1.2.6 凋亡细胞的形态学检测、Tunel和Westernblot检测：将进行缺氧和无血清处理后的细胞用PBS洗1次，然后加入含Hoechst33342的无血清DMEM培养基，Hoechst33342终浓度为0.1 g/L，室温避光反应10 min。用相差显微镜和荧光显微镜观察，紫外光激发，观察凋亡细胞并拍片。在凋亡细胞的

Tunel检测中，将凋亡处理的BMSCs固定后，加50 μL Tunel反应混合液，充分反应后，再用DAB显色液进行显色。最后按常规方法进行苏木精复染，盐酸乙醇分化，自来水蓝化，系列乙醇脱水，二甲苯透明，封片，显微镜下观察。收集各组经过凋亡处理的细胞，提取蛋白后，用BCA蛋白定量试剂盒测定蛋白浓度，并按20 μg每孔上样，SDS-PAGE电泳，随后将分离的蛋白转膜至PVDF膜上，并经过5%脱脂牛奶室温封闭，分别经过一抗和二抗的孵育，再次洗膜，ECL发光，胶片显影、定影，每个样本重复3次。用Quantity one软件分析条带灰度值，以目的蛋白caspase-3和cleaved-caspase-3的灰度值和内参β-actin的灰度值的比值代表其相对含量。相对灰度值=cleaved-caspase-3/caspase-3，表示cleavedcaspase-3相对含量高低，反应凋亡情况。

1.2.7 细胞凋亡的相关信号通路检测：为明确MPs抑制缺氧无血清诱导的BMSCs凋亡的机制，在信号通路研究中，在MPs预处理前1 h添加1.5 μL AKT信号通路阻断剂AZD5363，经过缺氧无血清凋亡处理后收集各组细胞，用Annexin V-FITC/PI染色进行流式细胞仪检测。
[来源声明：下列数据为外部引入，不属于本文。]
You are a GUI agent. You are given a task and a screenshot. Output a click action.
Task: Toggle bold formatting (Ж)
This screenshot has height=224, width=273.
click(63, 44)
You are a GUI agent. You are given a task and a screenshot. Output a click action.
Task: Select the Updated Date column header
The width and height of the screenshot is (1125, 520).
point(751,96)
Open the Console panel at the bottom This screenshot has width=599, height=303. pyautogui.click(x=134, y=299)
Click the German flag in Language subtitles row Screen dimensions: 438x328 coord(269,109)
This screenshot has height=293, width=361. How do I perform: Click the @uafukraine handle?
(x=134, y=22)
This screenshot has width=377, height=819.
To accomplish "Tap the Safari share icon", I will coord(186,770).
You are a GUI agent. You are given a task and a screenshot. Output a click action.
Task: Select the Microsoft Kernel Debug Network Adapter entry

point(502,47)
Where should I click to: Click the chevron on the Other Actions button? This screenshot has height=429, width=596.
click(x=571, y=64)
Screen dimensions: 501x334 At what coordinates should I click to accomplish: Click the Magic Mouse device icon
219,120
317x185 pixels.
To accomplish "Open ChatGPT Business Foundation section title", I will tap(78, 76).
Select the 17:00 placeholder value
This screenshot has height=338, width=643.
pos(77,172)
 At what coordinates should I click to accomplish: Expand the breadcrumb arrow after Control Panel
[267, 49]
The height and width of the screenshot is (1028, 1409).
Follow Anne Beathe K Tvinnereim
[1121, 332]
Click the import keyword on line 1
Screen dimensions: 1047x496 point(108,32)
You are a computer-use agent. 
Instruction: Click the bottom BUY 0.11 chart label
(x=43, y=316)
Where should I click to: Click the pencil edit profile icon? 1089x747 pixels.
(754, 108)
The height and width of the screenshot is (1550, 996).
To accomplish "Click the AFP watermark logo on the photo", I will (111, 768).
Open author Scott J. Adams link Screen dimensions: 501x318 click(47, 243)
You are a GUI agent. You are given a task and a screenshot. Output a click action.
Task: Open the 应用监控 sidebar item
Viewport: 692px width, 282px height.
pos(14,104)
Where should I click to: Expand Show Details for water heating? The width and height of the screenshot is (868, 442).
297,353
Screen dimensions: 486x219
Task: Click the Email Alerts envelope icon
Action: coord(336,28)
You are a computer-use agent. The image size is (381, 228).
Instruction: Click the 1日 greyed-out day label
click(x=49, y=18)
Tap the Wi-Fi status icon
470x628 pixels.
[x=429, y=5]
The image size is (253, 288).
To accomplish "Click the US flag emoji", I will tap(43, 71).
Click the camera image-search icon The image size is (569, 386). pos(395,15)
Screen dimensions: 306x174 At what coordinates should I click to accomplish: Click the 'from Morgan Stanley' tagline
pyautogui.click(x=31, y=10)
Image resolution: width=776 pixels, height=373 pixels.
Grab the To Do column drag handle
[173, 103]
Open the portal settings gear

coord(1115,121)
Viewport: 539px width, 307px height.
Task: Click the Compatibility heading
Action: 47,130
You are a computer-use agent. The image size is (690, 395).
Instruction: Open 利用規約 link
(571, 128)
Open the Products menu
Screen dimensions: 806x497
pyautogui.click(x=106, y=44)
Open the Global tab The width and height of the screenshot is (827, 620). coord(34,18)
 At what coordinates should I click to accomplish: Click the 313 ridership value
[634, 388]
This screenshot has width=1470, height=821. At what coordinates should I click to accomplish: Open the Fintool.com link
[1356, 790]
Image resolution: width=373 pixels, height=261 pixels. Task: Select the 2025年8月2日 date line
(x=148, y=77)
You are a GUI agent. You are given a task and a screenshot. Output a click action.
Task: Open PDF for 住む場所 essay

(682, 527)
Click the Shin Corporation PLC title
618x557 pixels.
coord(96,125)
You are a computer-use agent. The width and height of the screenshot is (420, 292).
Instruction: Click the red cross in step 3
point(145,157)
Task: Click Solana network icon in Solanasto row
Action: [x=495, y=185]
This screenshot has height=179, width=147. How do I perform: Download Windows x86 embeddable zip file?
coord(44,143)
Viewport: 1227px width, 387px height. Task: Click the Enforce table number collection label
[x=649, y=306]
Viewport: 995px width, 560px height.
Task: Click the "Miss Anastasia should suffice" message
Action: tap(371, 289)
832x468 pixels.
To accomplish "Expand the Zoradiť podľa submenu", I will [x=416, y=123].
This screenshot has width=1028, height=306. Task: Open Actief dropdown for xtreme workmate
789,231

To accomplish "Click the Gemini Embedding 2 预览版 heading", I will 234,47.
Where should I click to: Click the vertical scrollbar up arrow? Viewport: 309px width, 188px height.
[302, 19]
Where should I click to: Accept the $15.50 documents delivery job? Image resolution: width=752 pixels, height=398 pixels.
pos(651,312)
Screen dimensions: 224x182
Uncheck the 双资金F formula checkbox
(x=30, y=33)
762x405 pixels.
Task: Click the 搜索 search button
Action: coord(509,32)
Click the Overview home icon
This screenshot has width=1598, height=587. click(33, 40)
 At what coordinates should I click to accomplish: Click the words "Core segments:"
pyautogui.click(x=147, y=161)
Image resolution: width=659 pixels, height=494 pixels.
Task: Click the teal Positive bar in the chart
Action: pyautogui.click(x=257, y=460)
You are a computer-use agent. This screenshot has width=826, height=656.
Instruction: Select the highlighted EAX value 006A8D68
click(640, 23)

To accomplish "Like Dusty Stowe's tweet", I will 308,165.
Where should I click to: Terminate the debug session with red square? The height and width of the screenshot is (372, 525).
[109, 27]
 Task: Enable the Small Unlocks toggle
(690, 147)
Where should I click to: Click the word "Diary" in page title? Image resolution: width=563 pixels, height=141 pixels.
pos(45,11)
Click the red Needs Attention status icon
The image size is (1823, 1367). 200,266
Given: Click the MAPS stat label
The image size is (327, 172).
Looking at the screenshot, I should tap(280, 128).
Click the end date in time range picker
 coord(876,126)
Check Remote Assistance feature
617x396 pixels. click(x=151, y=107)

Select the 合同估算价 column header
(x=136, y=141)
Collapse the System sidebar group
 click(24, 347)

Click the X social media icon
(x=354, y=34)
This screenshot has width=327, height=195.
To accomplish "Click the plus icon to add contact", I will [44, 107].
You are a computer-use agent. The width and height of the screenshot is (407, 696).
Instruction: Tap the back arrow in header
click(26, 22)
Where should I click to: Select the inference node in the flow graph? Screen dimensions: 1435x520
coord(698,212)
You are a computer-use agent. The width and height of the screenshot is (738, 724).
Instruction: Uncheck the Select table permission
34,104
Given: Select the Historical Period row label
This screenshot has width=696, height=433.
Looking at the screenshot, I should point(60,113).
1.3 统计学处理方法 采用SPSS16.0统计软件对数据进行统计学分析。计量资料用 ±s表示，2组间比较用t检验，多组间比较用单因素方差分析。P＜0.05为差异有统计学意义。

2 结果

2.1 MI面积确定 左室前壁由于前降支的梗阻染色阴性，其MI面积为（37.63±2.06）%，达到本研究要求。

图1 蓝色未着色区域为梗死区域（Evans Blue染色）

2.2 BMSCs对MPs的摄取结果 在对BMSCs和MPs进行共培养8 h后利用激光共聚焦显微镜观察可见细胞质内充满了点状的红染的MPs，见图2。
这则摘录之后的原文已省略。